There is no such thing as a monogamous, long lasting, loving marriages or even regular dating relationships, at least from what I've been witnessing. Just for a small example, almost every boyfriend that I have had has possessed wandering eyes and/or other wandering body parts.. I can't begin to count the times that I've heard versions of, "Well, if I can't get it when I want it.. I'll go elsewhere."

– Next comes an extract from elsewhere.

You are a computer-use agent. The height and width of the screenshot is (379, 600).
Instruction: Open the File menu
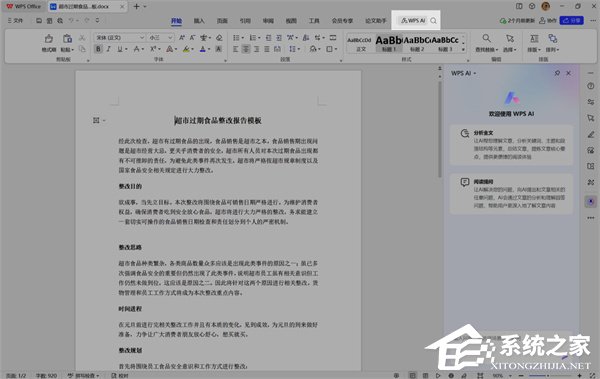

No, this isn't a lamenting entry about personal dating misfortunes. What really got this topic milling around in my head was something that I was told yesterday by a family friend, "Alice". Her and her husband have been married for decades. Apparently he's found yet another young 'admirer', THIRTY-FIVE YEARS his junior! When Alice found out about the younger woman, he told her that she's upset over nothing because nothing physical has or will happen, they're just friends. However, anyone can acknowledge the fact that there are more than one type of cheating... and, this isn't the first time that this situation has arisen in their marriage.
This seems to be more like an emotional affair... she calls him at least four times a day, he drives her where ever she needs to go, he omits his meeting with her when talking to Alice. He also talks about more personal issues with her than he does with his own family. I shake my head when I think about it, because I can't believe how many people actually practice this behavior and don't seem to realize what they are risking, and what great people they may end up losing. They don't seem to even think about how this will affect those closest to them. In this particular case, Alice might finally throw in the towel, because she knows that she deserves so much more than what she is being given.
What seems to complicate the whole idea of cheating and 'having an affair, is that every single person has a varying idea of it's definition. And that some people are absolutely against the idea in any shape or form, while other people agree to have open relationships so that they can bang other people and there's no issue. That's an extreme that I can't begin to understand. Why be in a relationship when its completely open? What's the point of the marriage or the relationship? There's a guy at my work that is in that istuation, and seem to bounce around a group of specific women that we both work with.... and all the women that he hangs around with totally don't care!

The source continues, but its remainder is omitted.